Re: oh the irony

From: Howard Davis (HOWARD_DAVIS@novell.com)
Date: Tue Aug 03 1999 - 13:06:57 MDT


Since many origin servers do not support persistent connections, bad HTTP implementations get away with sending Content-Length headers that are wrong. The browser can use the FIN to properly detect the end of the content and ignore the bad Content-Length header. However, when a proxy fills the content using a non-persistent connection with the origin and then transmits this content to the browser using a persistent connection, the bad content length header hangs the persistent connection with the browser.

In order to get around the problem in our Novell BorderManager proxy and Novell Internet Cache System (ICS) proxy we added code to track which web servers send us bad Content-Length headers. When we detect that the length of the reply does not match the Content-Length header that came with the reply we remember this. On all future requests to that particular host our proxy will ignore the Content-Length header sent by the host and generate a new one based on the actual size of the content received. We then use this correct Content-Length header to transmit the reply to the browser over a persistent connection. There is also some extra logic needed to determine if the reply is extremely large, and the browser has been waiting too long without a response, in which case we determine that it is better to begin transmitting the reply to the browser without a Content-Length, and change the HTTP connection to a non-persistent connection.

Another case is origin servers that negotiate with our proxy to maintain a persistent connection, and then send a bad Content-Length header over the persistent connection. In this case we again detect the problem and then remember that this host sends bad content length headers on persistent connections.
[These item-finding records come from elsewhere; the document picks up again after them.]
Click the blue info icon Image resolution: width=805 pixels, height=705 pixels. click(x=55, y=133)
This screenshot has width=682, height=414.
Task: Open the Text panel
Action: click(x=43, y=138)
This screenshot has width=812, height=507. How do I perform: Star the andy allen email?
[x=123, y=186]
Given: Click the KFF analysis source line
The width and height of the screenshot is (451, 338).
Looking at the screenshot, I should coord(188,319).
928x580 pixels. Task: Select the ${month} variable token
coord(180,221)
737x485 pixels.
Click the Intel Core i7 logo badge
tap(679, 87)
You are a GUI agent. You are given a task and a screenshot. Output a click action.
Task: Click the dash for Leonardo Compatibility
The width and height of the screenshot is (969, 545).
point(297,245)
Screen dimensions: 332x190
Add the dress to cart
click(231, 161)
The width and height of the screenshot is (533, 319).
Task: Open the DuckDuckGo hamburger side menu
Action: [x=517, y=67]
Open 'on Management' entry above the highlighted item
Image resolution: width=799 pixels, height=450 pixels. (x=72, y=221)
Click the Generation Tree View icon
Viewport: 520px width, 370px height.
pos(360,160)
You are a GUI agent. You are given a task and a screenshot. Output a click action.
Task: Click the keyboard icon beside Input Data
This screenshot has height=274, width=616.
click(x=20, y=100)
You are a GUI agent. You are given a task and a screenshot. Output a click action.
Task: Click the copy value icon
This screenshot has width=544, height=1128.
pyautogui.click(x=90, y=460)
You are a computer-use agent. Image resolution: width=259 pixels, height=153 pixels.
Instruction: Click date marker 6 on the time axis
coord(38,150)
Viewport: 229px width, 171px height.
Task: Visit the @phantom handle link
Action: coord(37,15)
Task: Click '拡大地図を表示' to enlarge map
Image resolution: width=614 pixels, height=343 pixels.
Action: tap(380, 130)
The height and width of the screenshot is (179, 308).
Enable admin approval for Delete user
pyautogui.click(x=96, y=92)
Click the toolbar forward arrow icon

In the future we will always negotiate for non-persistent HTTP connections with the offending host.

With these work arounds we have been able to successfully maintain persistent connections as the default behavior. Maintaining lots of persistent connections can use up a lot of system resources. However the code can be designed to minimize the resource utilization. Our proxy is designed as an asynchronous state machine. It does not use threads to listen on each connection, and does not even assign a thread to process HTTP requests that are received. Instead requests are processed by a state machine with communication, disk, and time events driving the state transitions. Because of this the overhead to maintain a persistent connection is less than 400 bytes of RAM per connection and there is no process or thread overhead. This allows us to maintain 100,000 simultaneous persistent connections using less than 40 meg of RAM, or 200,000 simultaneous persistent connections using less than 80 meg of RAM, etc.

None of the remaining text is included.